> [AVAILABLE RECORDS]:

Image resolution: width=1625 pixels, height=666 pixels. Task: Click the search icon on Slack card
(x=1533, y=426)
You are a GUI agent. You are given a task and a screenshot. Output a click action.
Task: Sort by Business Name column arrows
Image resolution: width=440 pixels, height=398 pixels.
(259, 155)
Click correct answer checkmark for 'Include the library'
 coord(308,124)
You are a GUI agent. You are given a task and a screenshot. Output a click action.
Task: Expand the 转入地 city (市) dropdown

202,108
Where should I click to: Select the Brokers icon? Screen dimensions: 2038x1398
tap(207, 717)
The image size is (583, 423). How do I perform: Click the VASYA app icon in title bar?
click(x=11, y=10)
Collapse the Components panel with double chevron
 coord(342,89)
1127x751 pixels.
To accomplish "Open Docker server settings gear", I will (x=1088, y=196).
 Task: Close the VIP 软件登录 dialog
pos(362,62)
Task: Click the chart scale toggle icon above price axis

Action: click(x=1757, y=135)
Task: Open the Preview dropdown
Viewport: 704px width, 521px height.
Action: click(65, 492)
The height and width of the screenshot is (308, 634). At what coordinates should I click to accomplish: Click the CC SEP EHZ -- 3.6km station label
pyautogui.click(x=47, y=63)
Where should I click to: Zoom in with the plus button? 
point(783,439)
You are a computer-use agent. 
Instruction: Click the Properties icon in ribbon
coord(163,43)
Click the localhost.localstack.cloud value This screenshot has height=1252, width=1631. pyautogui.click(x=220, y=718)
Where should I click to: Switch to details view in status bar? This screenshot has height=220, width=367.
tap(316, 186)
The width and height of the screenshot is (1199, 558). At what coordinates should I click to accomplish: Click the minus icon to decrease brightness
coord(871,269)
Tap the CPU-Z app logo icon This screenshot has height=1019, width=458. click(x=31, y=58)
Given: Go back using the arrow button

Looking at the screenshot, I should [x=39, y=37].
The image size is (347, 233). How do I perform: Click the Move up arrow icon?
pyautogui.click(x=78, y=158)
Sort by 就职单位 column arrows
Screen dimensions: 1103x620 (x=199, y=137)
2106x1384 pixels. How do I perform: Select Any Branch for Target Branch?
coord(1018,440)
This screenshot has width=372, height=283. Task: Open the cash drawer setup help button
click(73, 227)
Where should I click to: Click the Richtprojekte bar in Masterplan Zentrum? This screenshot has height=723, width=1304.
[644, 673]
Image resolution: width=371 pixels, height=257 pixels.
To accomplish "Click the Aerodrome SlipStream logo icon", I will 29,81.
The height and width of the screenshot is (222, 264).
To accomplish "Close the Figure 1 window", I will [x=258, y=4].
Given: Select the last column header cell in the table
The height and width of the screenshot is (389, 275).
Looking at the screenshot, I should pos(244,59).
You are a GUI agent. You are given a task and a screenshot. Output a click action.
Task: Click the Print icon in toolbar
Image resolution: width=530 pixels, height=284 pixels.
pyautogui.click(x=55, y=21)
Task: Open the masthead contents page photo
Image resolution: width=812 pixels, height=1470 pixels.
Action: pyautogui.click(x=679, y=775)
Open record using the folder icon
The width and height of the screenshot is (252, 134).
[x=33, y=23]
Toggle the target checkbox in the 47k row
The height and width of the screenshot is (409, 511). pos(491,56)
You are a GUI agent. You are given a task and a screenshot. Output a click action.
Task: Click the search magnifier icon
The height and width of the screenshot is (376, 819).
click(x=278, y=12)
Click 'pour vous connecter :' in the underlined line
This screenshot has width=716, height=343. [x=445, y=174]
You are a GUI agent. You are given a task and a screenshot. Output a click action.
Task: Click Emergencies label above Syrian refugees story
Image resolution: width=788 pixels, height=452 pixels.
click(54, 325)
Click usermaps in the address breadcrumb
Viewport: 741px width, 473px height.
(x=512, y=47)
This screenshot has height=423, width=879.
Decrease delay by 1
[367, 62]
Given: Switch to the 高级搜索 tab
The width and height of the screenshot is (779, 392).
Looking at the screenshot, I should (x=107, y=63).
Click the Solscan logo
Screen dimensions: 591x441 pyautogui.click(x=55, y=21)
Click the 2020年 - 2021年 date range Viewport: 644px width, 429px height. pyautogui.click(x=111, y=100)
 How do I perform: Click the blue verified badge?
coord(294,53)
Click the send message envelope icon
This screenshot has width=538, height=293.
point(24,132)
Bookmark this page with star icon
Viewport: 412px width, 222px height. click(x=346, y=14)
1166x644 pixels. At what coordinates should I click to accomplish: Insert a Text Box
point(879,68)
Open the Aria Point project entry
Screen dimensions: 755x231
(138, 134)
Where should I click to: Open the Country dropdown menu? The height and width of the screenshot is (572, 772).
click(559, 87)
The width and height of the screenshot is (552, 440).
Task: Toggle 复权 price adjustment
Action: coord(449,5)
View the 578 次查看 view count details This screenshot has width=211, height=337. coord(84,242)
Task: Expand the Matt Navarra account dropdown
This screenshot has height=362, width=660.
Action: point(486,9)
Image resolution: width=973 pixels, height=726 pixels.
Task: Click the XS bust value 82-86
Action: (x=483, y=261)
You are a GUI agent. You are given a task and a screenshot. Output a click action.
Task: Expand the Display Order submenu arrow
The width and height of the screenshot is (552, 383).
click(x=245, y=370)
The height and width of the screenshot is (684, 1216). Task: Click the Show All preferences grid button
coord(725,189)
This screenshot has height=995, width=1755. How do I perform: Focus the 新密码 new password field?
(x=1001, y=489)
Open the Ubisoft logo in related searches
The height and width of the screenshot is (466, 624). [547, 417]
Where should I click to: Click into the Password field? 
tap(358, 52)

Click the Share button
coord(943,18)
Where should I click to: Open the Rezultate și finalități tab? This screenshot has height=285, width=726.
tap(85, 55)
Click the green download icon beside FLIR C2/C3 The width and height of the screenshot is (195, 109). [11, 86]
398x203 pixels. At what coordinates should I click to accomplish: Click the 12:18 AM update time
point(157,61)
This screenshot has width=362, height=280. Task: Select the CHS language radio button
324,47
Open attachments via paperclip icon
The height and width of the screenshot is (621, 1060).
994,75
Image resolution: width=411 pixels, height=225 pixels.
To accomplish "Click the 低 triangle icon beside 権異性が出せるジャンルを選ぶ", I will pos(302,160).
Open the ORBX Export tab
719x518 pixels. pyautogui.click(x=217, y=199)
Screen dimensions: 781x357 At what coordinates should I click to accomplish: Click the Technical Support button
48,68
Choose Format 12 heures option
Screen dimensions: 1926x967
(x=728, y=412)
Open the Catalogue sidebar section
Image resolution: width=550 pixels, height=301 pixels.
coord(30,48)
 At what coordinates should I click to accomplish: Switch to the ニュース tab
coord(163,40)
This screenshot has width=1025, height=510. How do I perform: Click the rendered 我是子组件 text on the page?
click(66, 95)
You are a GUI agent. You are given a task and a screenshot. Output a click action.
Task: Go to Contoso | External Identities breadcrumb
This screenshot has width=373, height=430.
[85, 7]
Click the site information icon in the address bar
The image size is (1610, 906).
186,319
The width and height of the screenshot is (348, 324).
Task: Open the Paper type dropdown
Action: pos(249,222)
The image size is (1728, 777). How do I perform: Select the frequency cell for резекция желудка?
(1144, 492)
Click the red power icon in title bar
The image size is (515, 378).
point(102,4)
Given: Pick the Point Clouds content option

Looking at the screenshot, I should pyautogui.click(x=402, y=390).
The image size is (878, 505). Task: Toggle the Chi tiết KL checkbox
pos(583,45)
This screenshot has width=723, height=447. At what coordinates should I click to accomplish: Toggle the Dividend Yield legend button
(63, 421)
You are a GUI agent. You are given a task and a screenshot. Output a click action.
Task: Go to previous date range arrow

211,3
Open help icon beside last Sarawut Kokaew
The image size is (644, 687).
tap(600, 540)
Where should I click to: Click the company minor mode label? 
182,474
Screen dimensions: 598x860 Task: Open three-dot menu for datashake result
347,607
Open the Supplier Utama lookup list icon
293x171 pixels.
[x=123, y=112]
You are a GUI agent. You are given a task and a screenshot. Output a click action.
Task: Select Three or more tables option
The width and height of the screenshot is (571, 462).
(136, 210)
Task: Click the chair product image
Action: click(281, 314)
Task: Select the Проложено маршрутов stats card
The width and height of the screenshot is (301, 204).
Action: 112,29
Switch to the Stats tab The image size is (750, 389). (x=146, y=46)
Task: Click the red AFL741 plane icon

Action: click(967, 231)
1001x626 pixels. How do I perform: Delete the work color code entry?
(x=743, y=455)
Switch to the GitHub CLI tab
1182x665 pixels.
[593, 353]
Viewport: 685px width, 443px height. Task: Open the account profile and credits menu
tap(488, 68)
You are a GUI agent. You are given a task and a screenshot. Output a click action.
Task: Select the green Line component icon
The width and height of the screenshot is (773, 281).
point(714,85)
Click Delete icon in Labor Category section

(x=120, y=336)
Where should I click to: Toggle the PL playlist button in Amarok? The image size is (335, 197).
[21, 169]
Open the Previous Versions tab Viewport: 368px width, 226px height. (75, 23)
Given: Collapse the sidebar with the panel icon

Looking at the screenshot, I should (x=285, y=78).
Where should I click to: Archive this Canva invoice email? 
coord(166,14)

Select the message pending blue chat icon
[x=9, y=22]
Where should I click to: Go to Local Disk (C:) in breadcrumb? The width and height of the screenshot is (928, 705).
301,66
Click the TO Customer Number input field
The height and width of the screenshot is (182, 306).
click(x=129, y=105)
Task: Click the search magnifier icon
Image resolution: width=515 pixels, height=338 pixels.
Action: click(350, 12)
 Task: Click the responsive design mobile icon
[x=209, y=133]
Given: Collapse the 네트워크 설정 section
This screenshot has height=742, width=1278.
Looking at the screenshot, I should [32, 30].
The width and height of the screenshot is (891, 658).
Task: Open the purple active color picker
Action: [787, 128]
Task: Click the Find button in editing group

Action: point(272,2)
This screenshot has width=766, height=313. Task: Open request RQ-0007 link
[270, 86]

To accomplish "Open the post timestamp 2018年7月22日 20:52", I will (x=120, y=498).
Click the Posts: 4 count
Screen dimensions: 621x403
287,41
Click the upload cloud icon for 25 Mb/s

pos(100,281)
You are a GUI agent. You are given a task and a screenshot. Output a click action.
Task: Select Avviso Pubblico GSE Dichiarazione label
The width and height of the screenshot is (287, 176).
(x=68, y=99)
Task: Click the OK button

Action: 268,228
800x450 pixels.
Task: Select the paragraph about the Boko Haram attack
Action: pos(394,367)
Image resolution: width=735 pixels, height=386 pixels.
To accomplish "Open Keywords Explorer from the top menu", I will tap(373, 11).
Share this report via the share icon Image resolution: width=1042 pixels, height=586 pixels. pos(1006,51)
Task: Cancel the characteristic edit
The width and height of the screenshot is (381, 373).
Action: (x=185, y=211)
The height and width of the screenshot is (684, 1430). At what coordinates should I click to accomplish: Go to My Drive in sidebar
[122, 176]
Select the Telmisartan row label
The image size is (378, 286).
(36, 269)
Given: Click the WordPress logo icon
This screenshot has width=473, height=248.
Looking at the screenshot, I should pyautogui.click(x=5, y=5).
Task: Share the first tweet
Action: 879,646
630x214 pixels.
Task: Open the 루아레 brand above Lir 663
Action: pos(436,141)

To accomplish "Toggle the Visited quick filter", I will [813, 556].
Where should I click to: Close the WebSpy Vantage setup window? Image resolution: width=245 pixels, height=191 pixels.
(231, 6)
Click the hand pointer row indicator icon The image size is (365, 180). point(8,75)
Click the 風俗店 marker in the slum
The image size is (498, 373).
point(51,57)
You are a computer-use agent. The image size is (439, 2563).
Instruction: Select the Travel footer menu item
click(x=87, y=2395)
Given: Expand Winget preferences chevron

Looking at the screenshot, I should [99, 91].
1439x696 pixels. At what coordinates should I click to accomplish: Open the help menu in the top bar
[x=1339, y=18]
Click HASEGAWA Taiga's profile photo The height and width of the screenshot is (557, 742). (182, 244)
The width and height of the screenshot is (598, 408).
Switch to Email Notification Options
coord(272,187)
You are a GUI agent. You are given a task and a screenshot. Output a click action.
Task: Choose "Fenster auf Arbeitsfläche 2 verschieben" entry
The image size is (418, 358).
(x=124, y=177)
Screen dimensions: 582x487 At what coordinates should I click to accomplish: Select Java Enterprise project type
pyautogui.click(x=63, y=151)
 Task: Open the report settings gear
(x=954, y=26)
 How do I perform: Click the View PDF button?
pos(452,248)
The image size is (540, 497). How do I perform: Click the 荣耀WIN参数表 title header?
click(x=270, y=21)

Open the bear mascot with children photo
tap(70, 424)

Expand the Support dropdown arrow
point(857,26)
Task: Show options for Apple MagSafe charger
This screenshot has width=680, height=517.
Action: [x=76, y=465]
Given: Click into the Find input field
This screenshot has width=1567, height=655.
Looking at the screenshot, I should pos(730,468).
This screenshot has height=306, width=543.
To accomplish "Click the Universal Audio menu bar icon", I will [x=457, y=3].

> [SET EXERCISE]: Format the lines of the material from the one containing "Where should I click to: Zoom" through the one containing "pyautogui.click(x=78, y=158)" as a JSON list of strings, one string per line, leaving out blank lines.

> [SOLUTION BELOW]:
[
  "Where should I click to: Zoom in with the plus button? ",
  "point(783,439)",
  "You are a computer-use agent. ",
  "Instruction: Click the Properties icon in ribbon",
  "coord(163,43)",
  "Click the localhost.localstack.cloud value This screenshot has height=1252, width=1631. pyautogui.click(x=220, y=718)",
  "Where should I click to: Switch to details view in status bar? This screenshot has height=220, width=367.",
  "tap(316, 186)",
  "The width and height of the screenshot is (1199, 558). At what coordinates should I click to accomplish: Click the minus icon to decrease brightness",
  "coord(871,269)",
  "Tap the CPU-Z app logo icon This screenshot has height=1019, width=458. click(x=31, y=58)",
  "Given: Go back using the arrow button",
  "Looking at the screenshot, I should [x=39, y=37].",
  "The image size is (347, 233). How do I perform: Click the Move up arrow icon?",
  "pyautogui.click(x=78, y=158)"
]